Il refusa de laisser la paranoïa l’envahir. Pas maintenant, alors qu’il touchait au but.
Une fois devant la porte, ses doigts se tendirent machinalement vers la poignée.
Mais quelque chose le retint.
Un infime sursaut.
À peine une fraction de seconde. Une hésitation presque imperceptible.
Mais elle fut réelle.
Il franchit le seuil.
L’intérieur baignait dans une pénombre partielle. Rien n’avait changé… et pourtant, tout semblait différent. Une impression indéfinissable flottait dans l’air, une dissonance imperceptible entre ce qu’il savait et ce qu’il voyait. Le silence était total, d’une lourdeur oppressante, presque palpable, le temps lui-même s’était arrêté entre ces murs.
La lumière extérieur filtrait à travers les stores entrouverts, découpant la pièce en strates d’ombre, traçant sur les murs nus des silhouettes mouvantes, distordues. Les contours des objets paraissaient flous, légèrement décalés, tel un décor bloqué dans une toile d’illusions.
Il inspira profondément, une odeur persistante de renfermé, mêlée à celle de whisky éventé, un mélange écœurant, sucré et âcre à la fois, chargé de souvenirs invisibles. Cette odeur lui collait à la peau, s’infiltrait dans ses pensées, elle portait en elle le poids d’un secret enfoui.
Son corps tout entier était en alerte, mais son esprit peinait encore à comprendre pourquoi.
Il avança prudemment, son pas amorti par le tapis épais. Chaque mouvement était mesuré, chaque souffle retenu, chaque battement de cœur résonnait trop fort dans la cage de sa poitrine.
Il balaya la pièce du regard. Ses yeux fouillèrent tous les recoins, toutes les surfaces, tous les objets, en quête du moindre signe, du moindre indice. Tout semblait identique…
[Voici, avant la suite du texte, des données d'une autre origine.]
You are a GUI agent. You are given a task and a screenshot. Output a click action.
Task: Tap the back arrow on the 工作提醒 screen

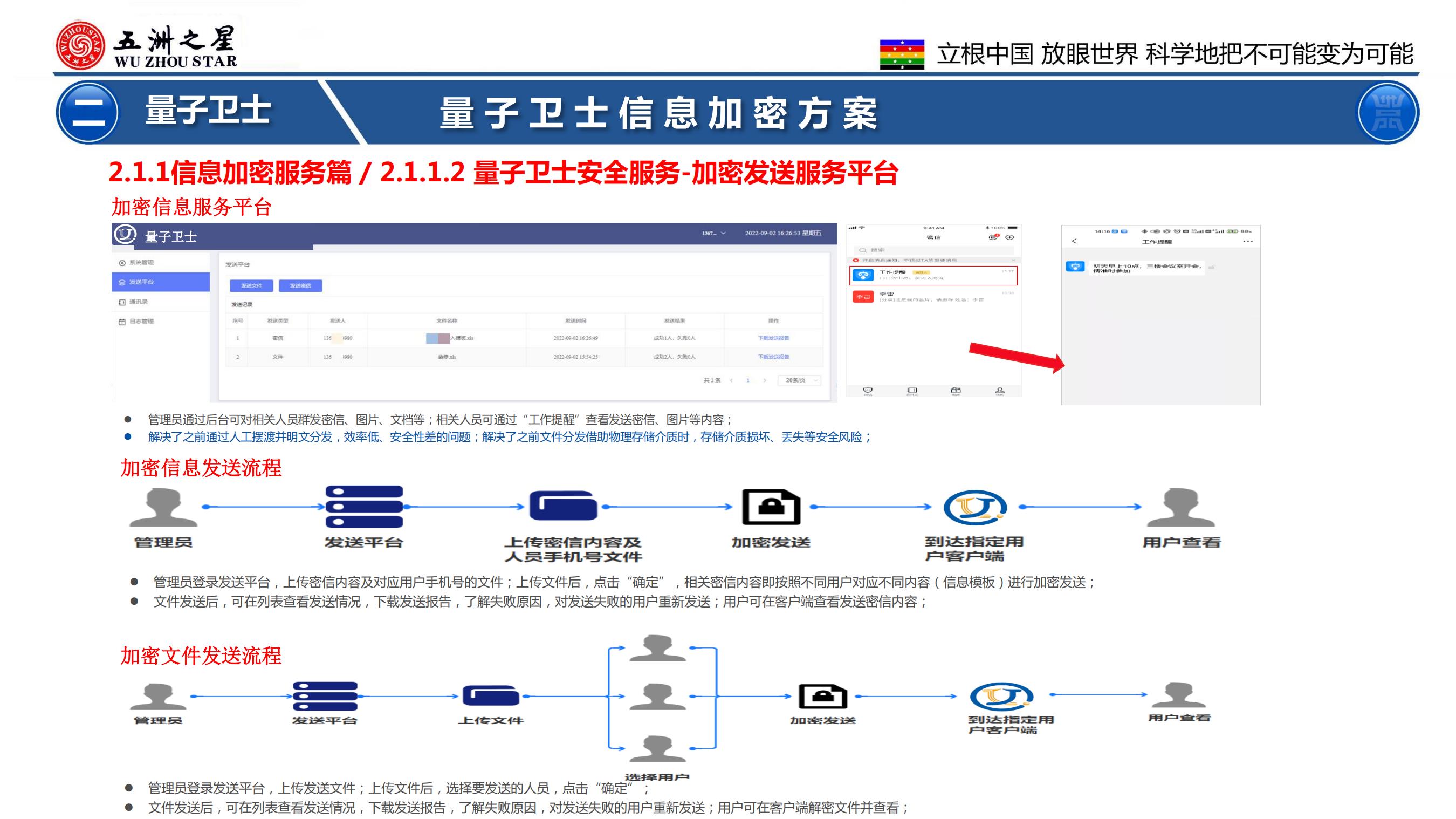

Ses narines frémirent imperceptiblement. Il connaissait cette sensation. Ce pincement dans les entrailles. Cette impression viscérale d’être observé.
Puis… un bruit.
Un grincement.
À peine perceptible.
Son corps se tendit instantanément. Son instinct réagit avant même que son esprit n’analyse la situation.
Quelqu’un était là.
Tout son être se figea dans une concentration extrême. Chaque fibre de son corps se contracta, chaque nerf s’embrasa, chaque battement de son cœur devint une pulsation sourde qui résonnait dans son crâne.
Il se retourna vivement, cherchant l’origine du son, scrutant les ombres mouvantes qui s’étiraient sur le mur.
Son souffle suspendu.
Son pouls, une onde martelante contre ses tempes.
Une silhouette.
Furtive. Évanescente.
Un mouvement, rapide, dans l’encadrement de la porte.
Il n’était pas seul.
Sans réfléchir, sans laisser le temps à sa peur de s’ancrer en lui, il se lança à sa poursuite.
Le parquet grinça sous ses pas alors qu’il traversait l’appartement à toute vitesse. L’espace entre les murs se réduisait, l’air semblait vibrer autour de lui, déformé par la précipitation.
Il entendait son propre souffle, court, rapide, enragé.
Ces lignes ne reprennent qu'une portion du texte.